Tackling the spread of infectious diseases through vaccinology training in Seoul
© iStock/Davizro

The International Vaccine Institute (IVI) is set to help developing countries tackle the spread of infectious diseases by building capacity through vaccinology training in Seoul.

The IVI has concluded its 19th annual Vaccinology Course as part of the mandate to build capacity of healthcare professionals from low- and middle-income countries to fight epidemics and infectious diseases. By bringing vaccine professionals and global health experts together, IVI intends to help countries to safely deliver more vaccines on the ground via vaccinology training in disease-stricken populations and help save more lives.

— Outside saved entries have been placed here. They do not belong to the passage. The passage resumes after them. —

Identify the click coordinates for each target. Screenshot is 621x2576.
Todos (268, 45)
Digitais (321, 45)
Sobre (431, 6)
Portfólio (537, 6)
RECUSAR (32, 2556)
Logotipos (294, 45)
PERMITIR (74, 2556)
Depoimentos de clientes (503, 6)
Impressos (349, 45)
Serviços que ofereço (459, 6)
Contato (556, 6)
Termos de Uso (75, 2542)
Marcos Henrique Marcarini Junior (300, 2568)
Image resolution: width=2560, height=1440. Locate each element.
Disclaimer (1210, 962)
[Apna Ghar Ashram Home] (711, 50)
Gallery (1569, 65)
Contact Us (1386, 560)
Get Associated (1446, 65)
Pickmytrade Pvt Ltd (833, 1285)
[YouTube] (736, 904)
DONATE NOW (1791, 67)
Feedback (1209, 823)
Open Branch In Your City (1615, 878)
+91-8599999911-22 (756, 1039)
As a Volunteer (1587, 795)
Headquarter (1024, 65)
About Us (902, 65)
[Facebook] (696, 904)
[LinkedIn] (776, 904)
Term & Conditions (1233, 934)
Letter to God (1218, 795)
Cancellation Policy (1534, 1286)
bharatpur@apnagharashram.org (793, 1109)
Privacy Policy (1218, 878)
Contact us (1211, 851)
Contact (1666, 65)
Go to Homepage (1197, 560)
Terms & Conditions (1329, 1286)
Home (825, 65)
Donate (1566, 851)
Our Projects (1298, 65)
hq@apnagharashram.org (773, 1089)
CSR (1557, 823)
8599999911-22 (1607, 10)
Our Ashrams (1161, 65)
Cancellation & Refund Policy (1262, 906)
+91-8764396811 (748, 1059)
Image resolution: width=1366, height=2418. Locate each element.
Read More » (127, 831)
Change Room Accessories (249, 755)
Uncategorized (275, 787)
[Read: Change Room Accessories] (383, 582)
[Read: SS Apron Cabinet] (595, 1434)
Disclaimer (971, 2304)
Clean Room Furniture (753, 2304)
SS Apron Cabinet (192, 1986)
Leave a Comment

Combating infectious diseases with vaccinology training

In addition to 134 trainees from 49 countries, the five-day course brought together 41 number of experts from academia, government, industry, and non-governmental organisations – including Stanford University, USA, Seoul National University, Yonsei University, South Korea, CEPI, Murdoch Children’s Research Institute, the Bill & Melinda Gates Foundation, Merck, and GSK thereby delivering a comprehensive overview of vaccinology with a focus on practicality.

Beginning with a refresher in epidemiology and immunology, the course covers the vaccine development spectrum from applied topics in discovery, development, and delivery. During the course, renowned vaccinologist Prof. Stanley Plotkin from the University of Pennsylvania, USA, paid tribute to the late Dr. Adel A.F Mahmoud and delivered a ‘History of Vaccines’ session through video conferencing.

“This year’s IVI Vaccinology Course couldn’t have come at a more crucial time, as the alarming outbreaks of infectious diseases have become one the most important challenges of global public health today” according to Dr. Jerome Kim, Director General of IVI.

“In the midst of the ongoing Ebola crisis in the Democratic Republic of Congo, it is essential that the international community work together and accelerate its efforts to address potential outbreaks of not only emerging diseases such as MERS and Chikungunya, but also neglected yet highly dangerous infections such as cholera, typhoid, Group Strep A, and Schistosomiasis.”

Concerted effort by the international community is required

Vaccines are one of the most cost-effective interventions in preventing infectious diseases. However, many developing countries are still lacking the capacity to improve their immunisation rates and overall public health status, and this requires a concerted effort by the international community.

Dr Kim explains: “Capacity building is a vital component in IVI’s approach to increasing access to vaccines and health, and promoting vaccine sustainability in low- and middle-income countries. By bringing together and training professionals from around the world, we can affect transformative change and make a difference in epidemic-prone regions.”

“Next year will mark the 20th edition of IVI’s Vaccinology Course” says Dr Sushant Sahastrabuddhe, Director for the Vaccinology Course at IVI.

“We are proud to build on a legacy of 19 years, training more than 1,544 vaccine professionals from around the world, particularly from low- and middle-income countries, and fostering a robust network of health and vaccine professionals, and partnerships in research and public health.”

About The International Vaccine Institute

The International Vaccine Institute (IVI) is the world’s only international organisation devoted exclusively to developing and introducing new and improved vaccines to protect the world’s poorest people, especially children, in developing countries. Established in 1997, IVI operates as an independent international organisation under a treaty signed by 35 countries and the World Health Organization.

The Institute conducts research in more than 30 countries throughout Asia, Africa and Latin America on vaccines against enteric and diarrheal infections, Japanese encephalitis, MERS-CoV, Group A Strep, and Schistosomiasis, and develops new and improved vaccines at its headquarters in Seoul, Republic of Korea.